Excerpt>
□ □ □ □ □ □ □

[PATCH v3 bpf-next] bpf: improve the general precision of tnum

bpf.vger.kernel.org archive mirror
 help / color / mirror / Atom feed

* [PATCH v3 bpf-next] bpf: improve the general precision of tnum_mul
@ 2025-08-22  1:47 Nandakumar Edamana
  2025-08-22  2:11 ` Nandakumar Edamana
  2025-08-22 16:22 ` Daniel Borkmann
  0 siblings, 2 replies; 3+ messages in thread
From: Nandakumar Edamana @ 2025-08-22  1:47 UTC (permalink / raw)
  To: Eduard Zingerman
  Cc: bpf, Alexei Starovoitov, Daniel Borkmann, Andrii Nakryiko,
	Nandakumar Edamana

This commit addresses a challenge explained in an open question ("How
can we incorporate correlation in unknown bits across partial
products?") left by Harishankar et al. in their paper:
https://arxiv.org/abs/2105.05398

When LSB(a) is uncertain, we know for sure that it is either 0 or 1,
from which we could find two possible partial products and take a
union. Experiment shows that applying this technique in long
multiplication improves the precision in a significant number of cases
(at the cost of losing precision in a relatively lower number of
cases).

This commit also removes the value-mask decomposition technique
employed by Harishankar et al., as its direct incorporation did not
result in any improvements for the new algorithm.

Signed-off-by: Nandakumar Edamana <nandakumar@nandakumar.co.in>
---
 include/linux/tnum.h                          |  3 +
 kernel/bpf/tnum.c                             | 47 ++++++++----
 .../selftests/bpf/prog_tests/verifier.c       |  2 +
 .../selftests/bpf/progs/verifier_mul.c        | 74 +++++++++++++++++++
 4 files changed, 113 insertions(+), 13 deletions(-)
 create mode 100644 tools/testing/selftests/bpf/progs/verifier_mul.c

diff --git a/include/linux/tnum.h b/include/linux/tnum.h
index 57ed3035cc30..68e9cdd0a2ab 100644
--- a/include/linux/tnum.h
+++ b/include/linux/tnum.h
@@ -54,6 +54,9 @@ struct tnum tnum_mul(struct tnum a, struct tnum b);
 /* Return a tnum representing numbers satisfying both @a and @b */
 struct tnum tnum_intersect(struct tnum a, struct tnum b);
 
+/* Returns a tnum representing numbers satisfying either @a or @b */
+struct tnum tnum_union(struct tnum t1, struct tnum t2);
+
 /* Return @a with all but the lowest @size bytes cleared */
 struct tnum tnum_cast(struct tnum a, u8 size);
 
diff --git a/kernel/bpf/tnum.c b/kernel/bpf/tnum.c
index fa353c5d550f..50e4d34d4774 100644
--- a/kernel/bpf/tnum.c
+++ b/kernel/bpf/tnum.c
@@ -116,31 +116,39 @@ struct tnum tnum_xor(struct tnum a, struct tnum b)

□ □ □ □ □ □ □

Provided information>
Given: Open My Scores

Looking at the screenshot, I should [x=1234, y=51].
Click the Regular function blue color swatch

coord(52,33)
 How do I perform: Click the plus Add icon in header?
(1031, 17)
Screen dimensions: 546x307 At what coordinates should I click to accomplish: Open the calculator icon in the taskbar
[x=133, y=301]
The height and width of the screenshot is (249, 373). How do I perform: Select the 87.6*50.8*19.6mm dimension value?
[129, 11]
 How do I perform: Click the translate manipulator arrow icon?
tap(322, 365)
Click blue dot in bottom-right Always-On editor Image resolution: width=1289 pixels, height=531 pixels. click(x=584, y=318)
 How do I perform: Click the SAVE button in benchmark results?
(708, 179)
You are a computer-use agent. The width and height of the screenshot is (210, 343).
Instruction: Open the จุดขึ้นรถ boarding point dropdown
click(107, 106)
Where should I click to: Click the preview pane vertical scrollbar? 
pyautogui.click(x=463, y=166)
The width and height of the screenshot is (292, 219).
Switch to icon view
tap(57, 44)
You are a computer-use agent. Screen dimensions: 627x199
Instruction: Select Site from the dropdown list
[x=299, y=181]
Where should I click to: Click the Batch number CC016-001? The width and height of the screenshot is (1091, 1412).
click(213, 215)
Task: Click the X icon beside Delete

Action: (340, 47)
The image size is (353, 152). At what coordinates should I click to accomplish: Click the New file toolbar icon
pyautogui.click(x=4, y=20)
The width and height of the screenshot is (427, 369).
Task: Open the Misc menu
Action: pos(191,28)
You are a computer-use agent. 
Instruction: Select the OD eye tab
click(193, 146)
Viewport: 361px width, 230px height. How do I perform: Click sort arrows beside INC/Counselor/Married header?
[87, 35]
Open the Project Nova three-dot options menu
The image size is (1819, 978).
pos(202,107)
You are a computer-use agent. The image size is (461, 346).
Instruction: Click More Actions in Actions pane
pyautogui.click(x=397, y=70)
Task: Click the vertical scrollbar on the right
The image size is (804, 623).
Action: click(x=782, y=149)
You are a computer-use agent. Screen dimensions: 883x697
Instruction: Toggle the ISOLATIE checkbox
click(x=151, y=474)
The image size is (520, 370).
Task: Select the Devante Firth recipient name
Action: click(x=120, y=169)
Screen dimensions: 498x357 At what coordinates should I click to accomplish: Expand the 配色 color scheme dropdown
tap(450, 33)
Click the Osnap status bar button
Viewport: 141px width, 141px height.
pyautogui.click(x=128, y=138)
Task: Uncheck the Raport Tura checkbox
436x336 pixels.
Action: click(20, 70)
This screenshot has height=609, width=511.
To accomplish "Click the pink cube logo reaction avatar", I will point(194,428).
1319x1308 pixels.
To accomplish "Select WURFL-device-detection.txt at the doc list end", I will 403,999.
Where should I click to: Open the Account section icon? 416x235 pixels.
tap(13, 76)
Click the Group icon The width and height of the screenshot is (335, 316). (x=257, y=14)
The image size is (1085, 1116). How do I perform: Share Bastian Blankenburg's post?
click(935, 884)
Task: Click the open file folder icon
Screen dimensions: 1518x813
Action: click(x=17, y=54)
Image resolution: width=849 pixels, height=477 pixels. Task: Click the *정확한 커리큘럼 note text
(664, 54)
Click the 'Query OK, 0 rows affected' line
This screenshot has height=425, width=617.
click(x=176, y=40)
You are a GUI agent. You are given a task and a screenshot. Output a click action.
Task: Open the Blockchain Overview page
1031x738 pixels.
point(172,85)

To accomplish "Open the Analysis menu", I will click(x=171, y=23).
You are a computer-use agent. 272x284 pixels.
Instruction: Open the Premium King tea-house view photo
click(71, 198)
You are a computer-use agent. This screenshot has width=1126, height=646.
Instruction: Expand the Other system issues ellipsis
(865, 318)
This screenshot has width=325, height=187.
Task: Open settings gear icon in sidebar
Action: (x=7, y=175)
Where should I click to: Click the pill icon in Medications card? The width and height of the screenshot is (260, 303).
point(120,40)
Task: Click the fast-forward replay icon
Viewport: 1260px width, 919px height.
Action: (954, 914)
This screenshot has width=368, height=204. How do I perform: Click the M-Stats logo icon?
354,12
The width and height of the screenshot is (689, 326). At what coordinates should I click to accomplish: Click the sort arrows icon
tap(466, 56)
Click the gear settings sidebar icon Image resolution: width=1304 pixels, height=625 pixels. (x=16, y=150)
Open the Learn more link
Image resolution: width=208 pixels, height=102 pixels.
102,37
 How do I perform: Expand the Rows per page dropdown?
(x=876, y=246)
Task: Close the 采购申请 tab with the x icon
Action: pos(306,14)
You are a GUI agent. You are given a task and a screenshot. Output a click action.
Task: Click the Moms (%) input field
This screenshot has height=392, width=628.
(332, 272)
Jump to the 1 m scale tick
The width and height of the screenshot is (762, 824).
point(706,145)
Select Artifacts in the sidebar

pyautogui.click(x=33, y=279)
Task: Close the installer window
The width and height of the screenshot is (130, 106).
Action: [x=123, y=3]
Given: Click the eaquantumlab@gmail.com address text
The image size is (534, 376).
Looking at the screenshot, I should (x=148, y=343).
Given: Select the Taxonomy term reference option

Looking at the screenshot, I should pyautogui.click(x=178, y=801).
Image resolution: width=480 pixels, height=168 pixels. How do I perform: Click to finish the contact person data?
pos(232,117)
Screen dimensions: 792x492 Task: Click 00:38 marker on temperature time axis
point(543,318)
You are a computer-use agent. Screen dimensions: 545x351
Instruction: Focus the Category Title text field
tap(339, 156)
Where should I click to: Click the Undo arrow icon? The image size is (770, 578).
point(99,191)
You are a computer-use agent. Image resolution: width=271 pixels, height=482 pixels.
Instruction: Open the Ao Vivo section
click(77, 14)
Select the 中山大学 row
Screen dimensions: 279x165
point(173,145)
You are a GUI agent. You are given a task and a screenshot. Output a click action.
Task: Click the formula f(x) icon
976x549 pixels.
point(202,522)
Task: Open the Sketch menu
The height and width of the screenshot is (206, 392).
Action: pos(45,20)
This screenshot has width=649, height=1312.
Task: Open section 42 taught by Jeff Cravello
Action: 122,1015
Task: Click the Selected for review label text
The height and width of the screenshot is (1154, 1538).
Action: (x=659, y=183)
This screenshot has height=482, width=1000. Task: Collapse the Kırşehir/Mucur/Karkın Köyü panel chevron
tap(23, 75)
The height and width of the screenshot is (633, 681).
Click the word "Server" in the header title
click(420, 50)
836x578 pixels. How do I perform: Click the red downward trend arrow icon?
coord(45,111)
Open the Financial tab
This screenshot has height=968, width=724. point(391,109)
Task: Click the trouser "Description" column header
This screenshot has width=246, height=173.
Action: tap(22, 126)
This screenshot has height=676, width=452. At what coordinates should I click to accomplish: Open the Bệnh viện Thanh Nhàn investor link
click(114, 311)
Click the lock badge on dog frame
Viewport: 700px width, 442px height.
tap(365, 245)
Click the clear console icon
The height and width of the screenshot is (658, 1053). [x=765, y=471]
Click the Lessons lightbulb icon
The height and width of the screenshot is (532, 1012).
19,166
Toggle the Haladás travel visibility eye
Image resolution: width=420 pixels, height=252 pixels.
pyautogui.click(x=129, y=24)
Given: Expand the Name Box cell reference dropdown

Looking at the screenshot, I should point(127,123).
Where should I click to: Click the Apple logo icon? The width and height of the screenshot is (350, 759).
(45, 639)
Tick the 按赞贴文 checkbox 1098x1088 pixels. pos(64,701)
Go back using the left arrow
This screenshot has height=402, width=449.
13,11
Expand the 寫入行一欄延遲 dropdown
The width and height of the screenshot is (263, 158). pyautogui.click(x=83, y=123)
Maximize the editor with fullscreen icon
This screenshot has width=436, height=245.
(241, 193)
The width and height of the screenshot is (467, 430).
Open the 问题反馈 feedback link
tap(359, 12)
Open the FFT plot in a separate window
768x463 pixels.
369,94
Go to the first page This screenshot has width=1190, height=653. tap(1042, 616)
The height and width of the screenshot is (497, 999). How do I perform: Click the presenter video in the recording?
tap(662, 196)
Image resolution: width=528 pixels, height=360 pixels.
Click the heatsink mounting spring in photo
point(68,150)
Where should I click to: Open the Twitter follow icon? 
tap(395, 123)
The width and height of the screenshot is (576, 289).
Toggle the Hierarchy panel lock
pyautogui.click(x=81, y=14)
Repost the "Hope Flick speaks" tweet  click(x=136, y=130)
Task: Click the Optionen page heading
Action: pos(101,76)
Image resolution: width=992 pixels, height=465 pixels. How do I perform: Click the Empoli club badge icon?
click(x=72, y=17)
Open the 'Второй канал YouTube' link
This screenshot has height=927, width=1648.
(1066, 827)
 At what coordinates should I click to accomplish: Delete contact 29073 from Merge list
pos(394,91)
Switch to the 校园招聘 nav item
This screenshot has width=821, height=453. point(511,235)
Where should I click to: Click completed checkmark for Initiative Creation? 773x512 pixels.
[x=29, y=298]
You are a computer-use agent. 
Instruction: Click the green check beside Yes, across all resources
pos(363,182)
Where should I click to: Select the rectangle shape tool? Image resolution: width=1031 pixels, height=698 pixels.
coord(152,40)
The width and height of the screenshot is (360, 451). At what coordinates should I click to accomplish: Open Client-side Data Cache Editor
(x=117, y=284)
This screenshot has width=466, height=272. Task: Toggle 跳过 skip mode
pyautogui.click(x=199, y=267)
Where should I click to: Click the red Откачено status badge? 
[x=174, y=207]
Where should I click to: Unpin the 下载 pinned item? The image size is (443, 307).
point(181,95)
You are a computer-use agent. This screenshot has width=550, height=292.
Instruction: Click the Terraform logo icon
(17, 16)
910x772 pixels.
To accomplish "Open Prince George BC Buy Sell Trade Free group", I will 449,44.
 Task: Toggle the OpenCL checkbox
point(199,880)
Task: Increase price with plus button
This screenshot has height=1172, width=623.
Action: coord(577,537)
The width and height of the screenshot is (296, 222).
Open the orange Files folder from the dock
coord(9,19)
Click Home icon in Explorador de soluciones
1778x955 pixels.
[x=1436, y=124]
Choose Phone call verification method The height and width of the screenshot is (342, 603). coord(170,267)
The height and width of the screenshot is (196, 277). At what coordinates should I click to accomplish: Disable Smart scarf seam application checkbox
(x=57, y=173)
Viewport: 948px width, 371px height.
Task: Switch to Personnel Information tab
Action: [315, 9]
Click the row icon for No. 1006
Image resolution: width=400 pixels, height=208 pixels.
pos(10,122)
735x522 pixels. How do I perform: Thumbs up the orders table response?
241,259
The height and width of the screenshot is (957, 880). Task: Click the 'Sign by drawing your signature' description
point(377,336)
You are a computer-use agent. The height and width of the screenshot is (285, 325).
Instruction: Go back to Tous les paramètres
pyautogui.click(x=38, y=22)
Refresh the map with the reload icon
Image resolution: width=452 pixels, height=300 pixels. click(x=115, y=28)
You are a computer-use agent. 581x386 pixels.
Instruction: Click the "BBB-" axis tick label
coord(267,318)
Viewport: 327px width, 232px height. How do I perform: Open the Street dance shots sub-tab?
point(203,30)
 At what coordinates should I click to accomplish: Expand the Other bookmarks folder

□ □ □ □ □ □ □

Objective A> Why does the patch remove the value-mask decomposition technique?
Objective B> Extract the stretch of the patch from "When LSB(a) is" through "the new algorithm.".
The items have no connection to the patch.

Exercise output A> Its direct incorporation did not result in any improvements for the new algorithm.

Exercise output B>
When LSB(a) is uncertain, we know for sure that it is either 0 or 1,
from which we could find two possible partial products and take a
union. Experiment shows that applying this technique in long
multiplication improves the precision in a significant number of cases
(at the cost of losing precision in a relatively lower number of
cases).

This commit also removes the value-mask decomposition technique
employed by Harishankar et al., as its direct incorporation did not
result in any improvements for the new algorithm.